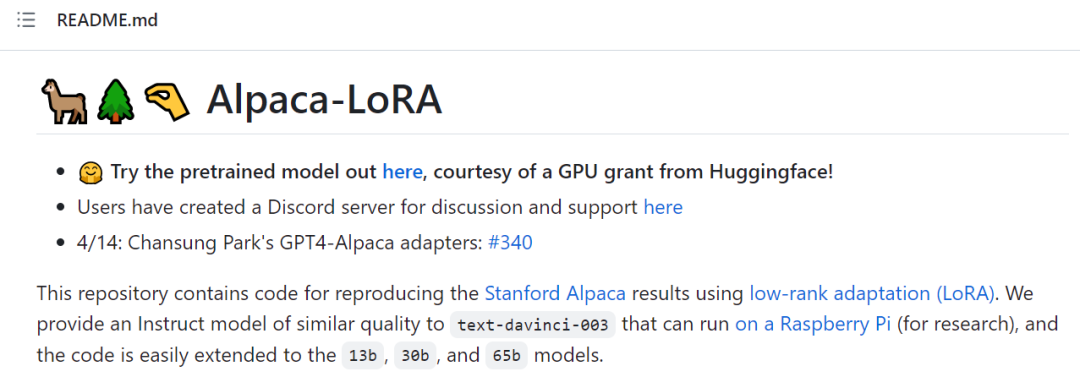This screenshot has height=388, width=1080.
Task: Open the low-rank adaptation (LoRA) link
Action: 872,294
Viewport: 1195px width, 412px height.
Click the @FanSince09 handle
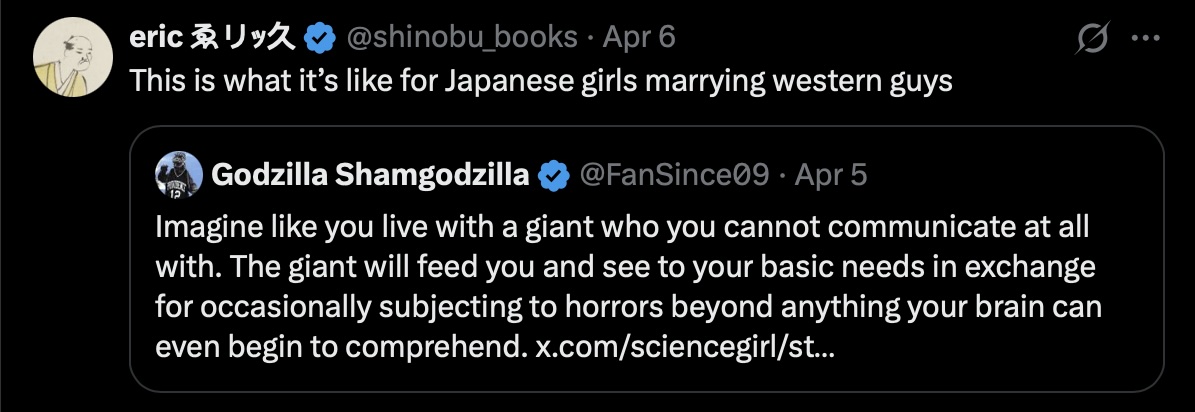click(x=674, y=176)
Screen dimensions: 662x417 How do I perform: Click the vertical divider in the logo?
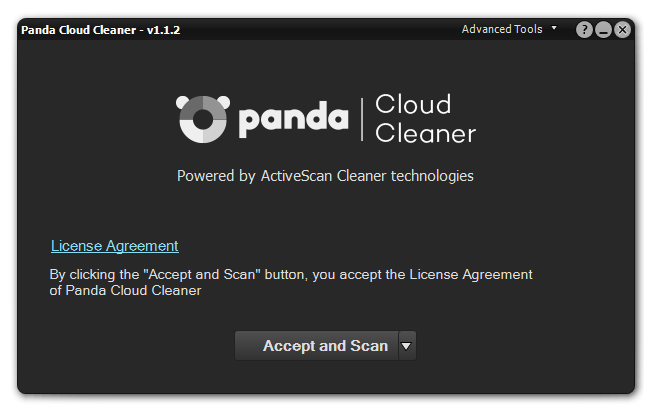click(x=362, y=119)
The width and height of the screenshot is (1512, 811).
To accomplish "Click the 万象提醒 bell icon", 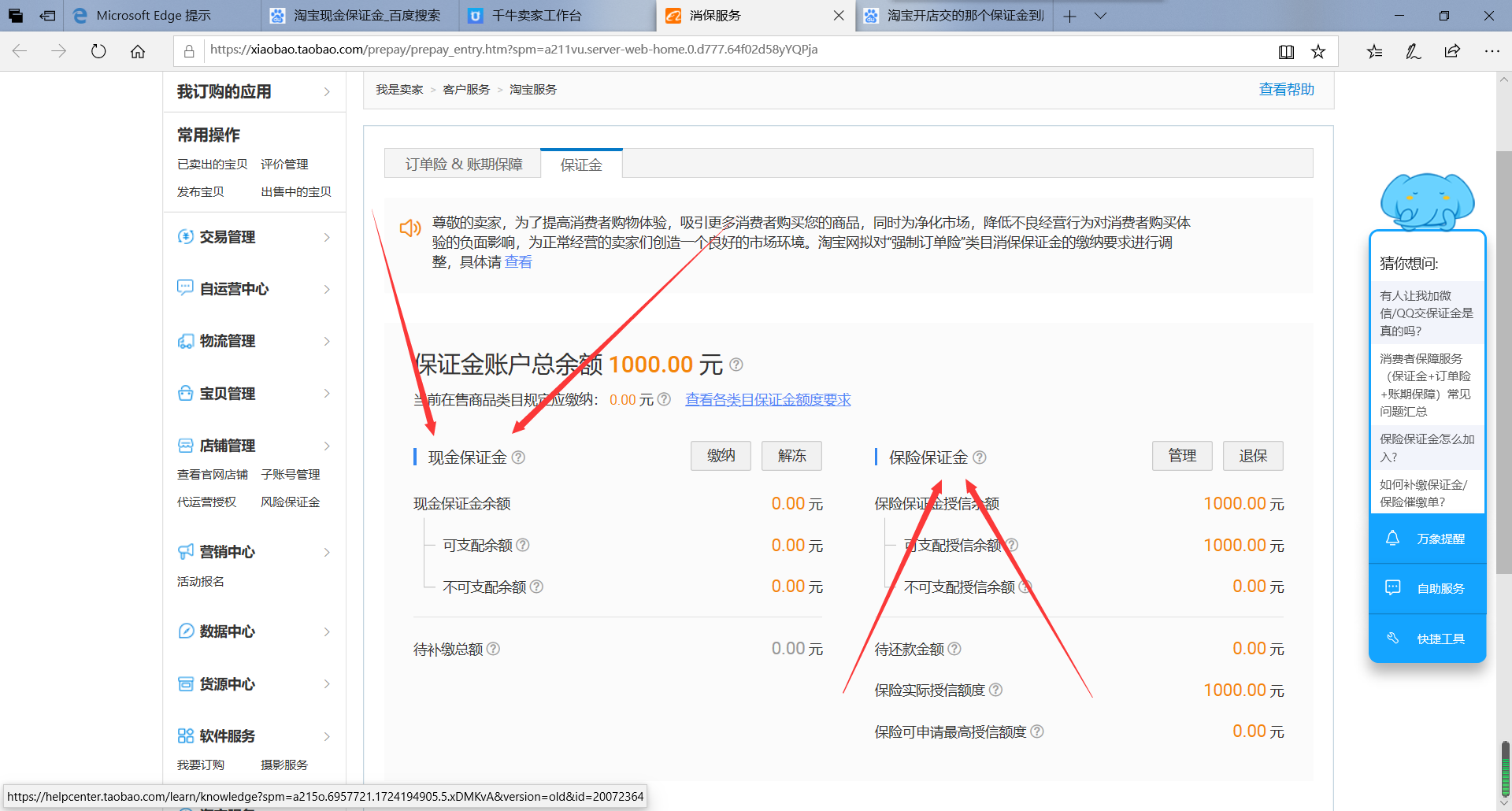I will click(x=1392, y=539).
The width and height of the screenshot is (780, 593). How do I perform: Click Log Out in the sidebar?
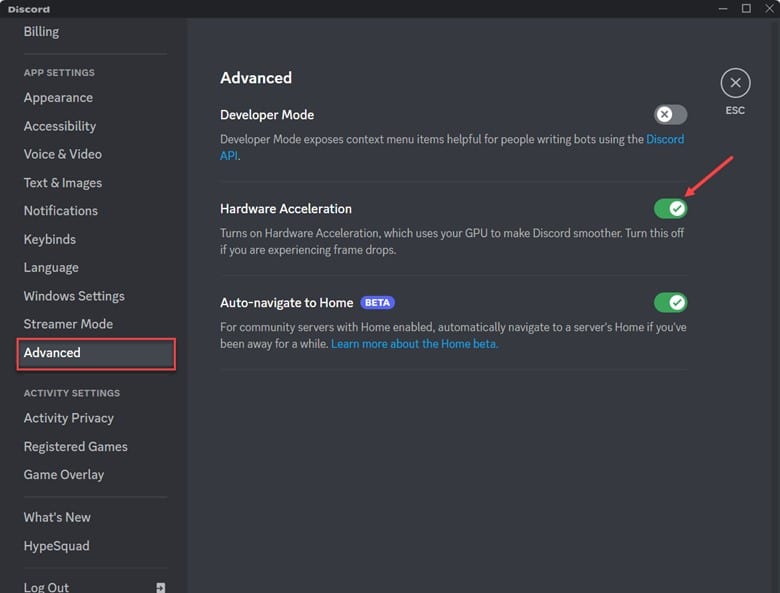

EXERCISE REQUIREMENTS: Only one part of the material above is wanted: the lines from the one with "Viewport: 1195px width, 412px height." up to and including the one with "The width and height of the screenshot is (1512, 811).". Please copy them exactly, pictures left out.

RESPONSE FOR THIS EXERCISE:
Viewport: 1195px width, 412px height.
Click the @FanSince09 handle
click(x=674, y=176)
Screen dimensions: 662x417 How do I perform: Click the vertical divider in the logo?
click(x=362, y=119)
The width and height of the screenshot is (1512, 811).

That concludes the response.